_About this task:_ Please copy exactly the line that contains "You are a computer-use" and every line after it through the end of the records, leaving the pictures out.

Pixel coordinate grounding data

====

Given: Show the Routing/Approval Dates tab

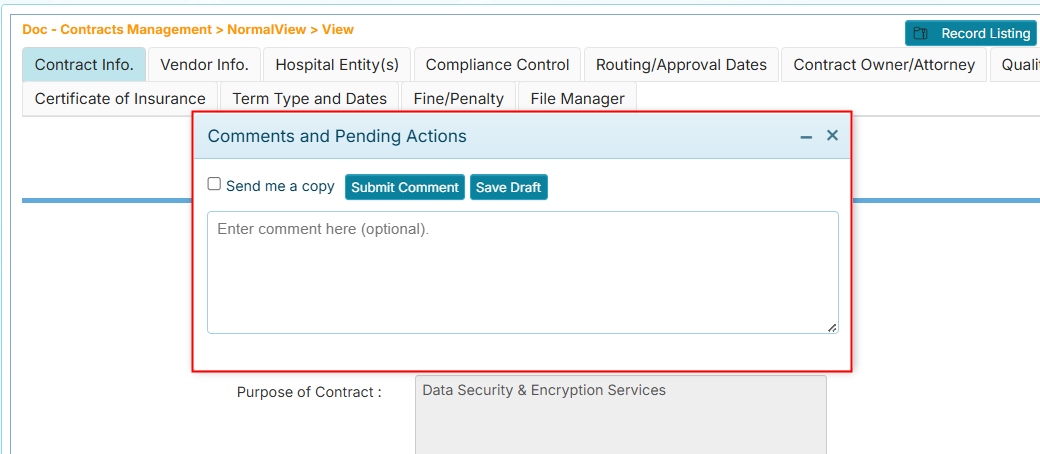Looking at the screenshot, I should pos(681,65).
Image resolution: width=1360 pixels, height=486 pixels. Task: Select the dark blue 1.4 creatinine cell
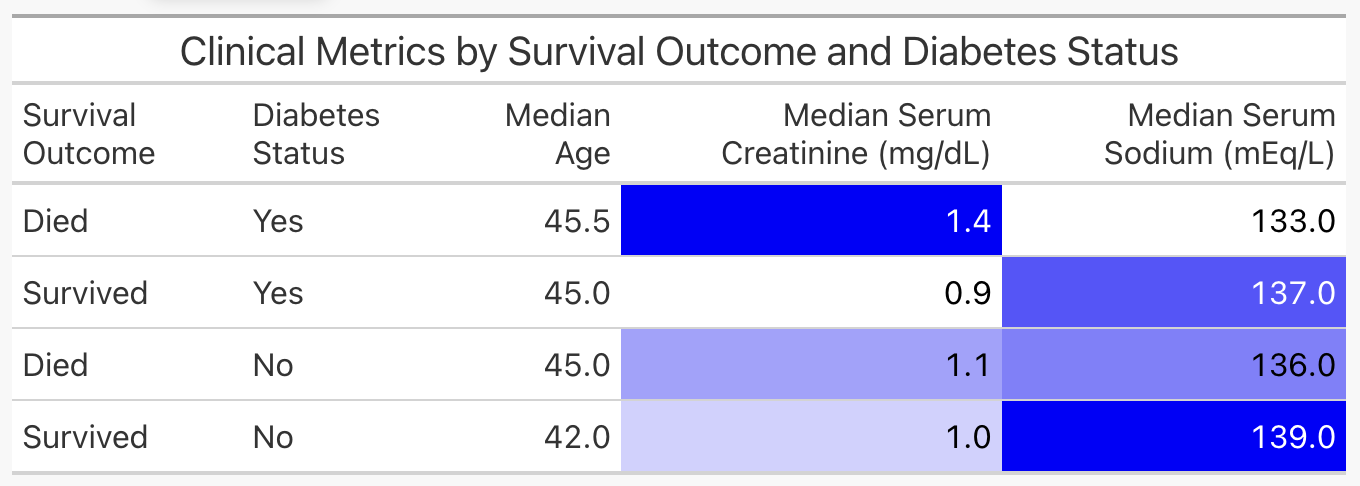[811, 221]
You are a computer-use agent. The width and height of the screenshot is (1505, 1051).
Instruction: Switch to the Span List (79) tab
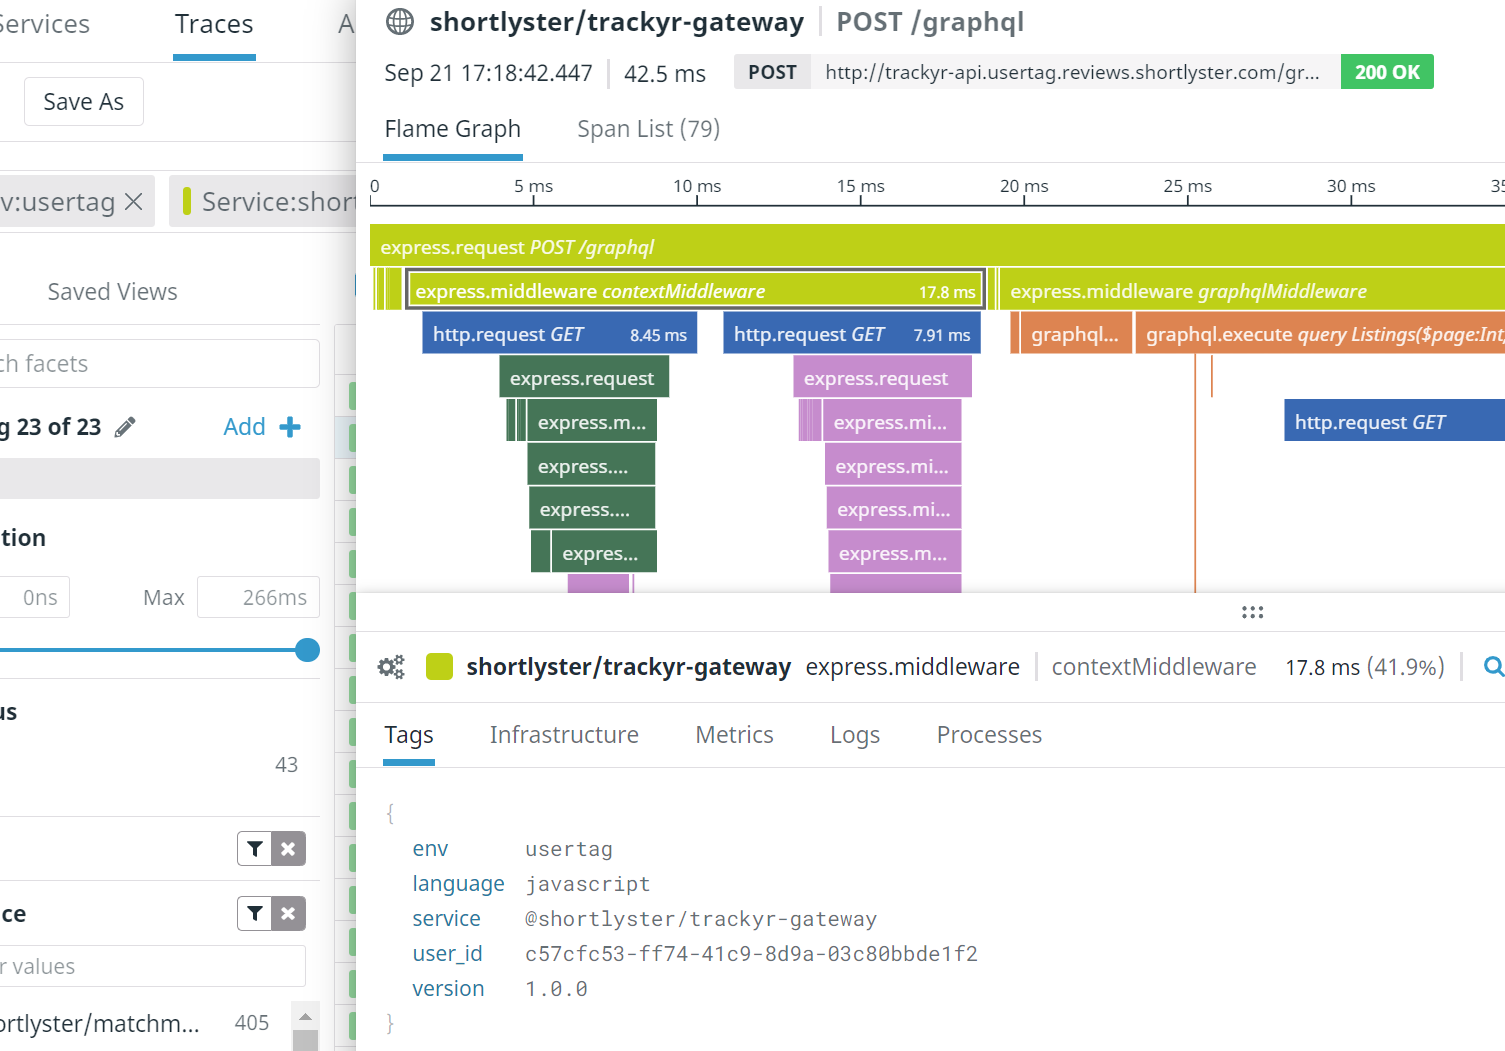coord(647,128)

====

_Response to this exercise:_
You are a computer-use agent. The width and height of the screenshot is (1505, 1051).
Instruction: Switch to the Span List (79) tab
coord(647,128)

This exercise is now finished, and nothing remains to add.